Aujourd’hui, dans tous les domaines, le fait de disposer d’une expérience à l’étranger est un atout. En faisant valoir une expérience d’études, de stage ou de travail effectués à l’étranger, les jeunes démontrent qu’ils savent s’adapter, évoluer dans un univers différent du leur. Ces expériences, auxquelles les recruteurs sont réellement sensibles, leur procurent ouverture d’esprit et audace. Elles enrichissent l’économie française.
Il semble par conséquent d’autant plus intéressant de relancer la dynamique autour du projet « Erasmus militaire ».
Dans une étude réalisée par le secrétariat général du Conseil de l’Union européenne au mois de septembre 2008, on pouvait lire ceci : « La formation initiale des officiers commence après le recrutement. Elle comprend trois sous-catégories : la formation “académique” et la formation militaire de base, toutes deux assurées par les académies militaires, et la formation professionnelle, dispensée dans d’autres écoles ou instituts de formation militaires. »
C’est dans le domaine académique que la charte Erasmus doit permettre des échanges entre États membres.
Aujourd’hui, moins des deux tiers des États membres reconnaissent la formation initiale reçue dans d’autres États membres. La proportion de jeunes officiers concernés par les différents programmes d’échanges existants, bilatéraux ou multilatéraux, y compris le programme Erasmus, demeure très limitée.

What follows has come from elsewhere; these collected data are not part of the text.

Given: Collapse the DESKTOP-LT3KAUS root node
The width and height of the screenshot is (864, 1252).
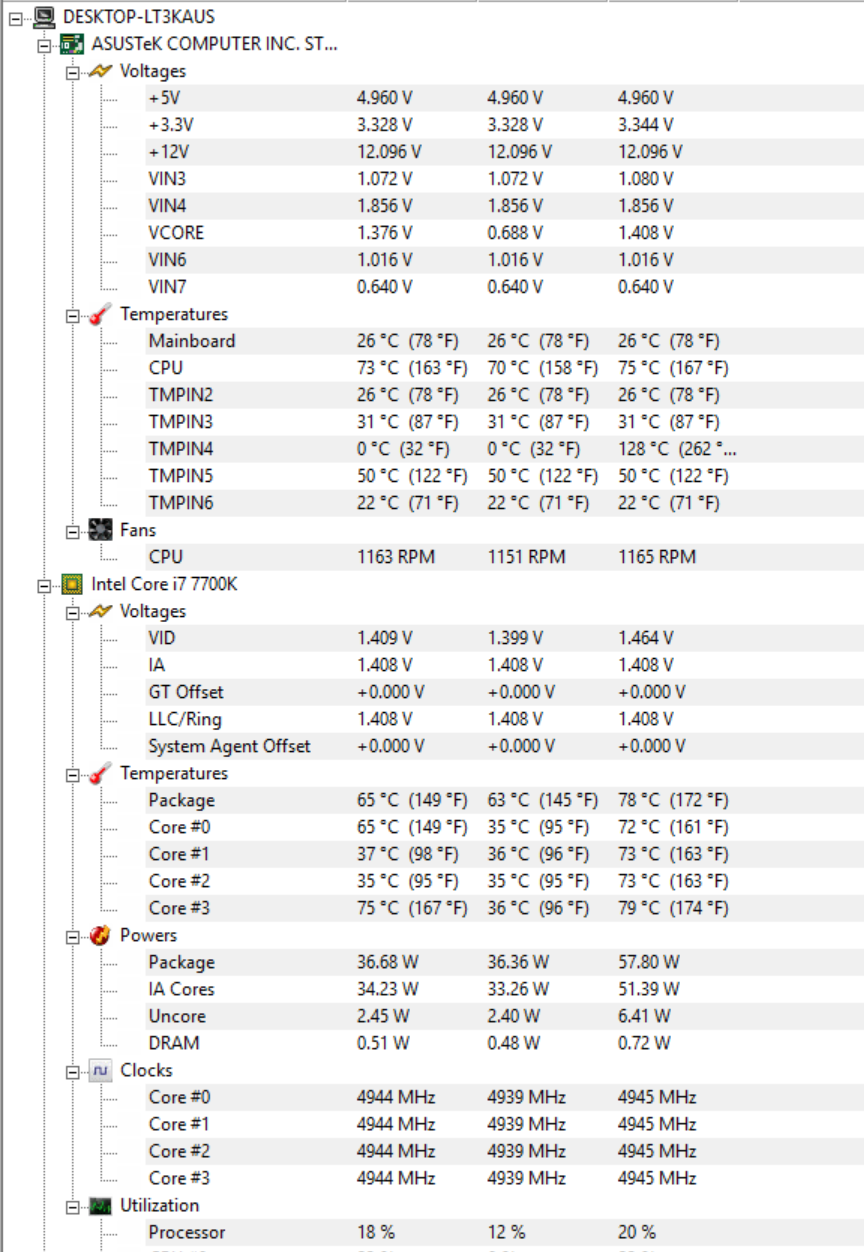Looking at the screenshot, I should tap(16, 17).
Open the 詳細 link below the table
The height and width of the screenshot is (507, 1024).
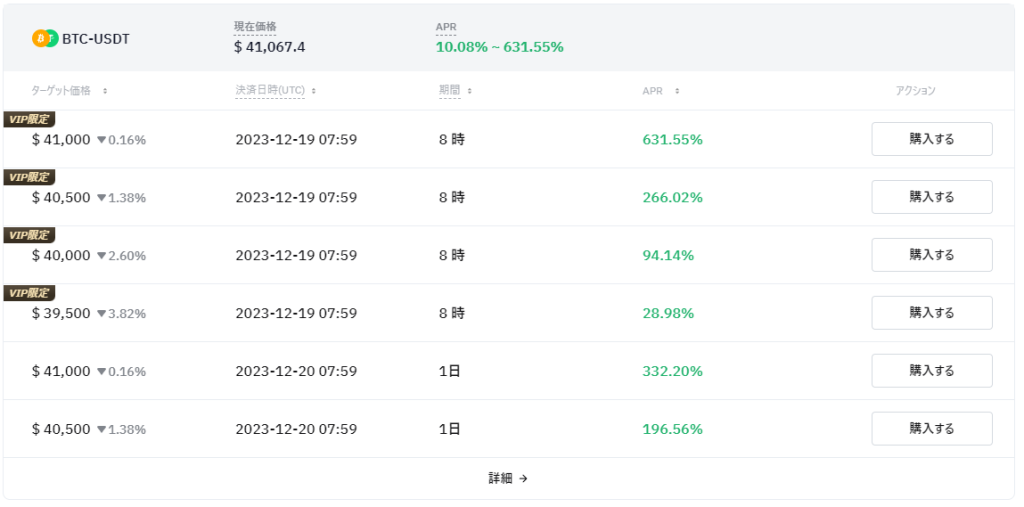click(508, 479)
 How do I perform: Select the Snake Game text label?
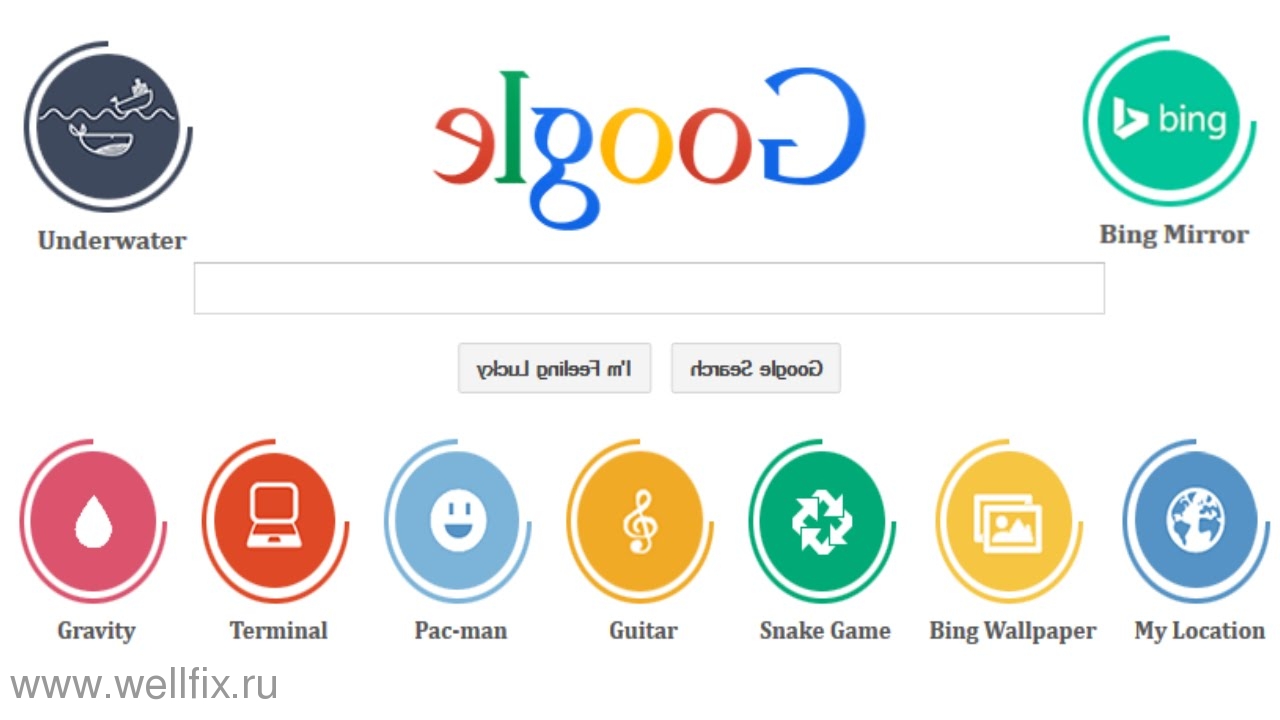[825, 631]
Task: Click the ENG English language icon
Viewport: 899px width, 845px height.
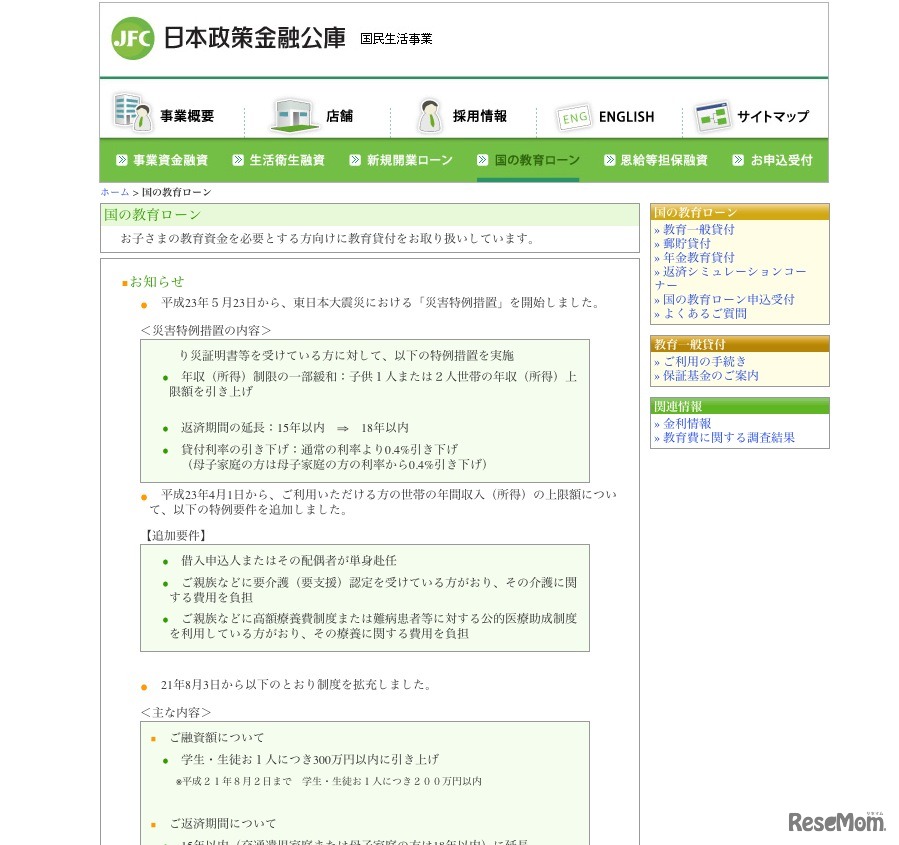Action: (x=572, y=117)
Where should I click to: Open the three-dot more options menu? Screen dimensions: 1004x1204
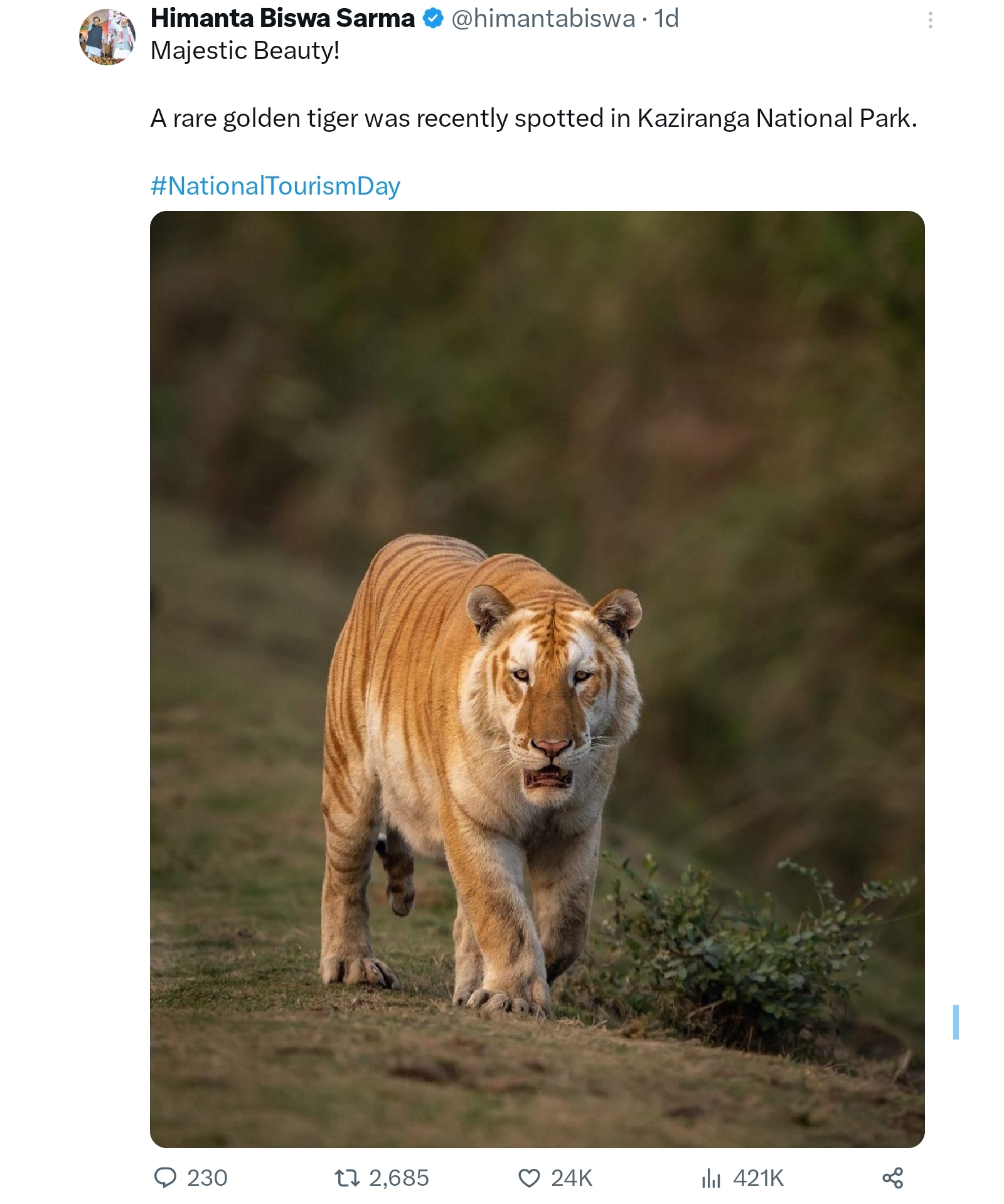point(930,21)
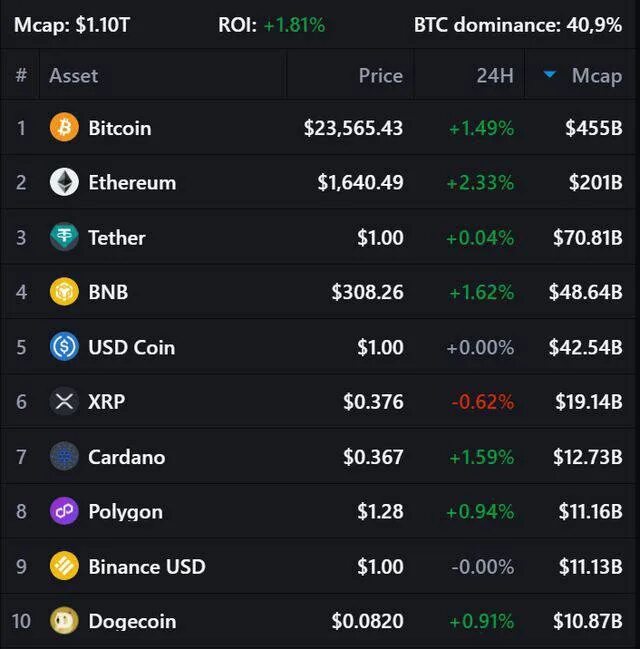Viewport: 640px width, 649px height.
Task: Open the Bitcoin asset name link
Action: coord(120,128)
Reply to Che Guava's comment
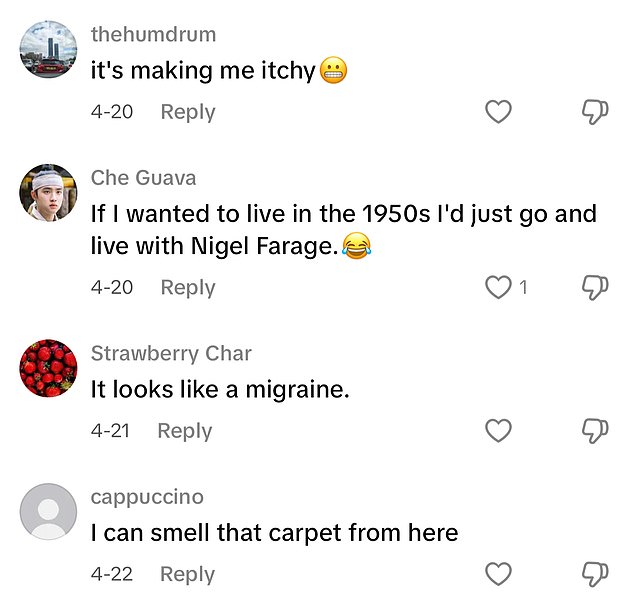Viewport: 634px width, 610px height. coord(188,287)
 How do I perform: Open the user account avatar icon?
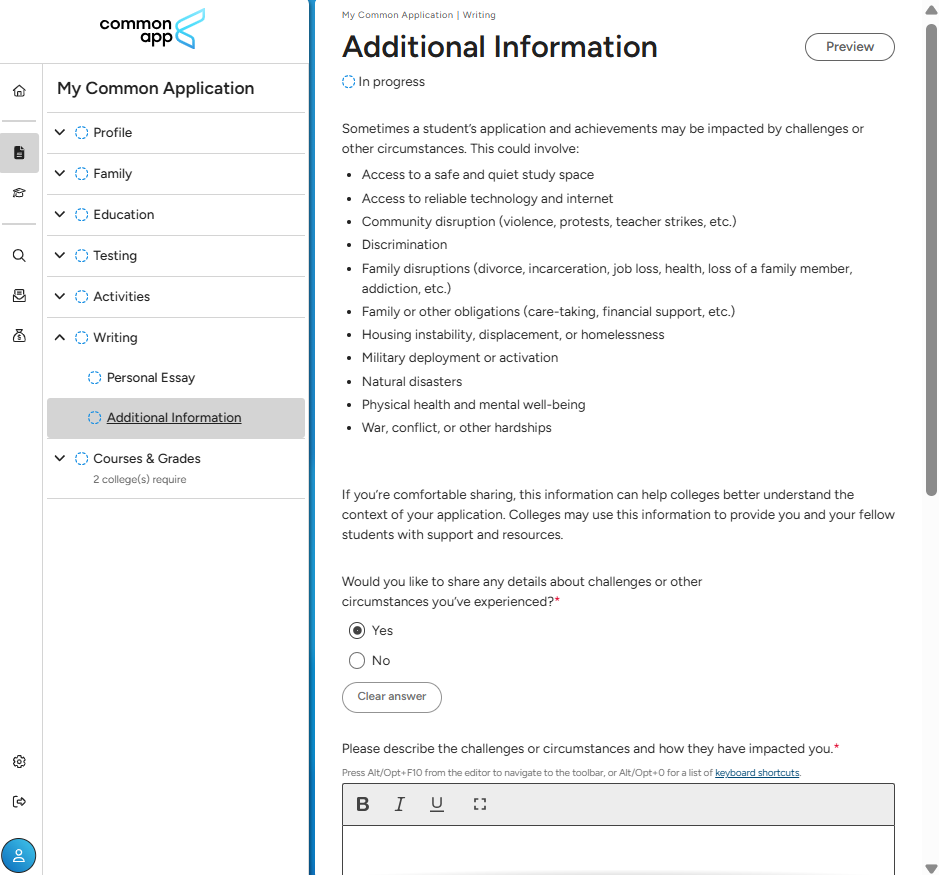click(x=19, y=855)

J’espère, monsieur le ministre, que, après avoir été à l’origine de ce projet, la France pourra lui donner un second souffle.
Je sais que le Royaume-Uni n’a pas manifesté d’intérêt pour l’initiative au moment où elle a été proposée. Peut-être la signature de deux traités historiques avec la France le 2 novembre dernier encouragera-t-elle ce pays à accueillir de jeunes officiers français dans ses écoles et à prendre une part plus active à ce projet.
Cet élan européen serait bénéfique non seulement à nos armées, mais aussi aux femmes et aux hommes qui la font vivre, pendant leur service et après, dans la suite de leur vie professionnelle.